Stated exercise:
Please pick up the mailing-list message about Fedora's default local DNS resolver after its last line and keep writing it.

Given text:
++++++++++
Re: F24 System Wide Change: Default Local DNS Resolver

[Date Prev][Date Next][Thread Prev][Thread Next][Date Index][Thread Index]

 



On Mon, 07.12.15 10:15, Tomas Hozza (thozza@xxxxxxxxxx) wrote:

> On 05.12.2015 18:57, Florian Weimer wrote:
> > On 11/30/2015 05:14 PM, Jan Kurik wrote:
> >> We want to have Unbound server installed and running on localhost by
> >> default on Fedora systems. Where necessary, have also dnssec-trigger
> >> installed and running by default
> > 
> > Would someone please clarify the proposal if Unbound would run as a
> > forwarder, or as a stand-alone recursive resolver?
> 
> It depends on the network. If the resolvers from the DHCP are usable
> for DNSSEC, then these will be used as forwarders. Nevertheless, Unbound
> does the validation locally, so it will query for all the necessary
> data to build the chain of trust.
> 
> In case the network-provided resolvers are not usable for DNSSEC, then
> Unbound is configured to do the recursion.
> 
> In case this is blocked on the network, Unbound is configured to tunnel
> the DNS queries to Fedora public infrastructure over TCP (80, 443) or
> SSL (443), in which case this is similar to the first situation, when
> Unbound forwards queries to the resolvers, but does the validation
> locally.
++++++++++
Supplied material:

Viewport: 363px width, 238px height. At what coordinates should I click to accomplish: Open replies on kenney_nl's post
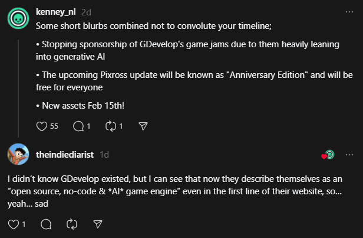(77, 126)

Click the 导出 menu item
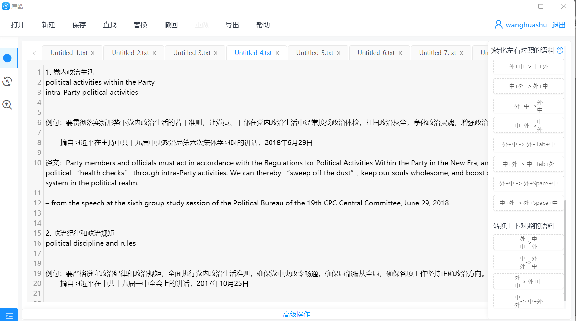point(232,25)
++++++++++
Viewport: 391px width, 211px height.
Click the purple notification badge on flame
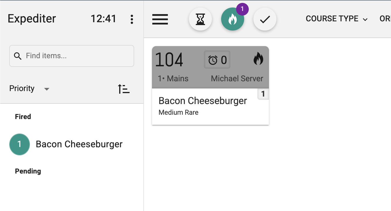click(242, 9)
++++++++++
Result of this task:
Ahum. This is another deal-breaker. It's really wrong to simply ignore
local DNS servers. Just because my local company DNS server doesn't do
DNSSEC it's in *no way* OK to make it impossible for me to resolve
local names.

You *have* to use the local DNS servers by default, even if they are
crap. If you don't you break pretty much half of the setups. For
example, with such a Fedora installation I couldn't even print anymore
in my local network, I couldn't access my NAS anymore, and not
reconfigure my router. I couldn't connect to stereo's internal web
page, and neither to my internet radio's internal web page. And that's
just my little home network. In a company network it's *way* worse...

It's completely OK to gracefully degrade to non-DNSSEC DNS if the
local DNS server cannot do it. Sure the APIs shouldn't claim it was
safe, but that's about it.

The idea of forwarding DNS queries to Fedora servers sounds completely
non-sensical to me... Given the port numbers I assume that's even
HTTP?

Do you really think that Fedora is capable and willing to handle all
that traffic? Are you aware of the infrastructure Google is investing
to keep that 8.8.8.8 server up and running? Even if Fedora user's are
a tiny tiny fraction of the number of 8.8.8.8 users, the processing
power it takes for dealing with HTTPS requests is a multitude of what
the 8.8.8.8 requests take...

DNS and DNSSEC are designed to scale, with all its caching,
forwarding, offline signing and so on. By then pushing the whole
traffic through HTTPS you completely trash all that...

> This is part of dnssec-trigger documentation, since it is used as the
> mean to reconfigure Unbound.

It would be good to mention this in the feature page.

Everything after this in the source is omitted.